**Work to complete**
Scan the records that follow, and whenever a line has the word "node", copy it.

START Records shown

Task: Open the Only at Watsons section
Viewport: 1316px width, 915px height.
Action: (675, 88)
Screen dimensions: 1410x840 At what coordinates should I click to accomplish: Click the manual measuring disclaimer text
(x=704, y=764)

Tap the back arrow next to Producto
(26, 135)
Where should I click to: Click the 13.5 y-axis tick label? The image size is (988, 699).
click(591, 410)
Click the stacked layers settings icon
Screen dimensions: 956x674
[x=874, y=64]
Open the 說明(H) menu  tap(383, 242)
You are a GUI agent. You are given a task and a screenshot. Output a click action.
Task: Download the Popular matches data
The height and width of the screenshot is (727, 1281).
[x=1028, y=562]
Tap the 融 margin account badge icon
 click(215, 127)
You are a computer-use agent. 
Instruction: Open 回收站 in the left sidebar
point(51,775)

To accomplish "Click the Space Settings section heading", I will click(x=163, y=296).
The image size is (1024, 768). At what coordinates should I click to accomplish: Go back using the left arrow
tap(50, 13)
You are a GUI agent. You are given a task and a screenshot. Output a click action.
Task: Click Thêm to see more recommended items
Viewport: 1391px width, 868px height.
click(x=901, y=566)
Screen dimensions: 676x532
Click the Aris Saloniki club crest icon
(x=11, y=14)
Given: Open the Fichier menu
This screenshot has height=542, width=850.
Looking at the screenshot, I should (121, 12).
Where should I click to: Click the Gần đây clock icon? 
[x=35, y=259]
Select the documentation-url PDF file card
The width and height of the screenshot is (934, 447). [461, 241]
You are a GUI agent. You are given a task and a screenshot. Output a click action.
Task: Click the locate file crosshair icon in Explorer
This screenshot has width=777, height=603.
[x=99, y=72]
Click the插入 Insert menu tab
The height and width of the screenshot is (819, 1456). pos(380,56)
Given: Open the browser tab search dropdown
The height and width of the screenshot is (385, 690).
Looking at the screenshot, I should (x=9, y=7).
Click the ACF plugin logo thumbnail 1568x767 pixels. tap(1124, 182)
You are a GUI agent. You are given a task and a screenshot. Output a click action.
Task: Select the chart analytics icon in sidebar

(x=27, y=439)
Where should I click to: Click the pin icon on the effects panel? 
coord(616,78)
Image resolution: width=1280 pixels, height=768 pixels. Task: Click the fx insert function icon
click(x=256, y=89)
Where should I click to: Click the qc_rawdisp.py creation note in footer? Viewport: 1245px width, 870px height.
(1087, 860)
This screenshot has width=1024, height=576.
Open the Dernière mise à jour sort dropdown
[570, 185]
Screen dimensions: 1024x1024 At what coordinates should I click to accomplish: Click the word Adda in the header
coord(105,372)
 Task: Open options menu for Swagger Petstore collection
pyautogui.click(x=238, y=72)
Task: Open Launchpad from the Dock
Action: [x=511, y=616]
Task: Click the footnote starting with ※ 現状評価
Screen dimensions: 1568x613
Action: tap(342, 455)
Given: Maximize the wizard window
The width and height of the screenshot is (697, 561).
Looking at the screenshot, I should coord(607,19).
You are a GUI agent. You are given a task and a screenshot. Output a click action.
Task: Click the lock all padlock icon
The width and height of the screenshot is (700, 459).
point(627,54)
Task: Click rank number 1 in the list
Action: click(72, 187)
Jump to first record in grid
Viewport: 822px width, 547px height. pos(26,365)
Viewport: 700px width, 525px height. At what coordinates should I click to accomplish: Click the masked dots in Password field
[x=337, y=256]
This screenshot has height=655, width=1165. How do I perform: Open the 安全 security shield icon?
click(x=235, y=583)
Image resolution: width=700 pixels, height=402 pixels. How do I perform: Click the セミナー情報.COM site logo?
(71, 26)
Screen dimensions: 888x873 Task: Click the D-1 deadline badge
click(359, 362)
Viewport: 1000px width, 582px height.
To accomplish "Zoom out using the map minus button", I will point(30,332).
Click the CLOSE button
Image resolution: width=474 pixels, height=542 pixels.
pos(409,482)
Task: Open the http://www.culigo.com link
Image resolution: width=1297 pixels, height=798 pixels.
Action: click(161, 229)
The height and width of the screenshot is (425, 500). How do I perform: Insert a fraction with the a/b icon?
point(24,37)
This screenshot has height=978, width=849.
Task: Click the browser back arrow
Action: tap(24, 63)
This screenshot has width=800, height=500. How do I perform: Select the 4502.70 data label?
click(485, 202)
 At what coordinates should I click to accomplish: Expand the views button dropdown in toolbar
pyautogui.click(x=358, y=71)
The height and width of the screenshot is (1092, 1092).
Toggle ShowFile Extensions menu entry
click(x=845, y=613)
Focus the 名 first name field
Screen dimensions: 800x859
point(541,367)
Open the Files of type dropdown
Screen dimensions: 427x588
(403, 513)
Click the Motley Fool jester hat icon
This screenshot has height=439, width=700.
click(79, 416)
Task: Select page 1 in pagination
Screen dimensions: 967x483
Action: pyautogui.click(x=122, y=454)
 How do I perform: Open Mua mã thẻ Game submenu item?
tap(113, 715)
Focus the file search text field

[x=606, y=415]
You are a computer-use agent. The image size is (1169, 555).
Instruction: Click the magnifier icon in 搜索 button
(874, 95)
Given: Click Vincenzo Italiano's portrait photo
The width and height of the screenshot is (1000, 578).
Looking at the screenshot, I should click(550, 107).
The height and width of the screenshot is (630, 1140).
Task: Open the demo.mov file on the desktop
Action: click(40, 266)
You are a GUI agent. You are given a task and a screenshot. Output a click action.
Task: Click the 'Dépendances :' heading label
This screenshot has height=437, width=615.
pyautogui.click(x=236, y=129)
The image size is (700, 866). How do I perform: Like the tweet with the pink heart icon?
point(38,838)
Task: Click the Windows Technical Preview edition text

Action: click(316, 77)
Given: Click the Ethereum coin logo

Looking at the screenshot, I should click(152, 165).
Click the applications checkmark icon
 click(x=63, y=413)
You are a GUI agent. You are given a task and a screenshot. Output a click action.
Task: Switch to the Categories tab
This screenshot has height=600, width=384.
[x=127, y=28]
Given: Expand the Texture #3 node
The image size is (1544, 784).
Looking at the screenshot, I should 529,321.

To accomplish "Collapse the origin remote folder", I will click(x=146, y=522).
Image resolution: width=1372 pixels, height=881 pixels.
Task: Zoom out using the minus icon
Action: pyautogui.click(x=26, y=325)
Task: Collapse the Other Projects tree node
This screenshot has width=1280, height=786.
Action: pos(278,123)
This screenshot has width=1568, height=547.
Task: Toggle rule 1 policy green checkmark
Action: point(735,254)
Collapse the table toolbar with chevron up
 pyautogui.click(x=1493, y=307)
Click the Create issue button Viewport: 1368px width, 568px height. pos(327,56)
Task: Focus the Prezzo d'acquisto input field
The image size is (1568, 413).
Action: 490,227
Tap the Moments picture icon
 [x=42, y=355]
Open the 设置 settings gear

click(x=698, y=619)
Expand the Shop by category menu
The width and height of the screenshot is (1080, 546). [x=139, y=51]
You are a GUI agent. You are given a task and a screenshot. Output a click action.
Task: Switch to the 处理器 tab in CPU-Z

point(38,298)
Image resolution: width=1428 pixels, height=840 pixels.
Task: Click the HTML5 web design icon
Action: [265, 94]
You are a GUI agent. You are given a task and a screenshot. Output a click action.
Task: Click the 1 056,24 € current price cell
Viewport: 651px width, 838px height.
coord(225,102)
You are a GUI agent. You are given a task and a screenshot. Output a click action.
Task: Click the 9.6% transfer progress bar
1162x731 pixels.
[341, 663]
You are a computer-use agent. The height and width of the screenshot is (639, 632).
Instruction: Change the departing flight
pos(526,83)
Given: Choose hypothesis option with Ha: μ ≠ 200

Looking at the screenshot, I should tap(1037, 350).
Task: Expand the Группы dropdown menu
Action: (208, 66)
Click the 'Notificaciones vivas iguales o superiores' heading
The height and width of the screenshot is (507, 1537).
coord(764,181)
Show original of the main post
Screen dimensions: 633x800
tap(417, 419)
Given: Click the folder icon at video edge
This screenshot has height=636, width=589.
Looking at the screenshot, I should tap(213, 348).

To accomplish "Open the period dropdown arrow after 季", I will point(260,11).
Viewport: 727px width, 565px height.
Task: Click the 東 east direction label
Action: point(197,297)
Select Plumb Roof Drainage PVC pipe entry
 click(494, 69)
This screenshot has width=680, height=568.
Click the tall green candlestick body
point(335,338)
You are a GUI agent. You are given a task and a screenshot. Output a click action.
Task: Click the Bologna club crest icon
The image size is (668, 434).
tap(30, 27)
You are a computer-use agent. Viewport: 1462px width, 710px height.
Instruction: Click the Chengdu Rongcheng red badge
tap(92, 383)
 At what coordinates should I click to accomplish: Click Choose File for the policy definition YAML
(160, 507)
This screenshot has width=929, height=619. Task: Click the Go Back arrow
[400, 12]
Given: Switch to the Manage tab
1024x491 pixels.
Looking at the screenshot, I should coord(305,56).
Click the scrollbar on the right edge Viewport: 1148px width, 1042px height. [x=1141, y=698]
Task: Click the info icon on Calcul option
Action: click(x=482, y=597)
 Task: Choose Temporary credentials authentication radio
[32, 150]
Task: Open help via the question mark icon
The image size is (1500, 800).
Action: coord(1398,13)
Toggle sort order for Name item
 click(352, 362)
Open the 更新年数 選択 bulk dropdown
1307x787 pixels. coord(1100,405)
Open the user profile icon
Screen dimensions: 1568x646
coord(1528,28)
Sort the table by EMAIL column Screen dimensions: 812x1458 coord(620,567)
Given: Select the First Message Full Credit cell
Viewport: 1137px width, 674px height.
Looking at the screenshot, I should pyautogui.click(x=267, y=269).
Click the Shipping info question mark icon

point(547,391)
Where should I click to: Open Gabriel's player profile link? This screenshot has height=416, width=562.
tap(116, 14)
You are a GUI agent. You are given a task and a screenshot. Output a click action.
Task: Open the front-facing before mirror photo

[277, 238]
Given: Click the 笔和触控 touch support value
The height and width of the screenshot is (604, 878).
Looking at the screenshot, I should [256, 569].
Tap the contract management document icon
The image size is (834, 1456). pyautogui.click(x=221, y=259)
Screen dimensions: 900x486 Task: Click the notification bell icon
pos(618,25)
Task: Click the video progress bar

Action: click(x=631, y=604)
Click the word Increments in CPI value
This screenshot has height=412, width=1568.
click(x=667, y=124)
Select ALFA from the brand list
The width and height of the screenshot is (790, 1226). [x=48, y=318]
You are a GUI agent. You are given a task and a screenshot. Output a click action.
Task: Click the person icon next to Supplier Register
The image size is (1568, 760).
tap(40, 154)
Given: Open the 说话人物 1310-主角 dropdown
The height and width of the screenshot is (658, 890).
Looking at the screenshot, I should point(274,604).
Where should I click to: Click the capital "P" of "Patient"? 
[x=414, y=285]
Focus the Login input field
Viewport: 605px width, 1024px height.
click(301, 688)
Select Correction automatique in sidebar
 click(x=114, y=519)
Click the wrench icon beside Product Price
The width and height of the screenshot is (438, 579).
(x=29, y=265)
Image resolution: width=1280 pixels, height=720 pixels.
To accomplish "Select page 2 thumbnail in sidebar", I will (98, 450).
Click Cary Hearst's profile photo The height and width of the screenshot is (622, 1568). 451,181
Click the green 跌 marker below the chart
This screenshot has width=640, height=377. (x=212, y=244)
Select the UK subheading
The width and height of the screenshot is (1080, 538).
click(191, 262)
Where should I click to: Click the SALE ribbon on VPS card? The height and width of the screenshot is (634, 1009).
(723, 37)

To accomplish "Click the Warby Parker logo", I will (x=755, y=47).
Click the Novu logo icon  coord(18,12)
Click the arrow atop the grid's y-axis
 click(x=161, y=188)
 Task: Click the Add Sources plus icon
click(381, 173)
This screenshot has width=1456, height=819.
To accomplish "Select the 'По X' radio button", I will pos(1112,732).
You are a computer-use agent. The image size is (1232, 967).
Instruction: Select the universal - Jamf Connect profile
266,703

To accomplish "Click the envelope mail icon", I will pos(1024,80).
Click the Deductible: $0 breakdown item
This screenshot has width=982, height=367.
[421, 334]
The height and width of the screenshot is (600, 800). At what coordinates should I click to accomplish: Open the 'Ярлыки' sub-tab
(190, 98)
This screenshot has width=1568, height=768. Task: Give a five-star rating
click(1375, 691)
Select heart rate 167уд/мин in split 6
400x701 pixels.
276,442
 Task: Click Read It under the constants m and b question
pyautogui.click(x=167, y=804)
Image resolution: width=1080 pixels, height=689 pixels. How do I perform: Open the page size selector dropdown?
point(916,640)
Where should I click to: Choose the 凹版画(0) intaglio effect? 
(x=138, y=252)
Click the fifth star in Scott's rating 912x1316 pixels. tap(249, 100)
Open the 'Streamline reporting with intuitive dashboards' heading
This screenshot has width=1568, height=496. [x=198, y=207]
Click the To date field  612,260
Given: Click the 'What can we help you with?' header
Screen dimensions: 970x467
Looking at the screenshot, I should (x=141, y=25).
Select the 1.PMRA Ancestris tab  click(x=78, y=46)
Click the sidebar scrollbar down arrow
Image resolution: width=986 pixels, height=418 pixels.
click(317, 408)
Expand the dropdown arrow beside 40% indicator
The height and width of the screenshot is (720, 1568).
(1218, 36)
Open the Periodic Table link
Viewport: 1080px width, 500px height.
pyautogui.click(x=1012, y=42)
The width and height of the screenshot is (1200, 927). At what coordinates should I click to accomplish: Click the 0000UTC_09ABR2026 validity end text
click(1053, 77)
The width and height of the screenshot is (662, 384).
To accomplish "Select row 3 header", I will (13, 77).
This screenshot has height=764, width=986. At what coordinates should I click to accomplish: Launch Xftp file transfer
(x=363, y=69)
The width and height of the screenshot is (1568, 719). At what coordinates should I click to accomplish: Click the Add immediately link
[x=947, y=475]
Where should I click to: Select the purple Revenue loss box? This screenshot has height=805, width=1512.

END Records shown

**Finished task**
Given: Expand the Texture #3 node
Task: Collapse the Other Projects tree node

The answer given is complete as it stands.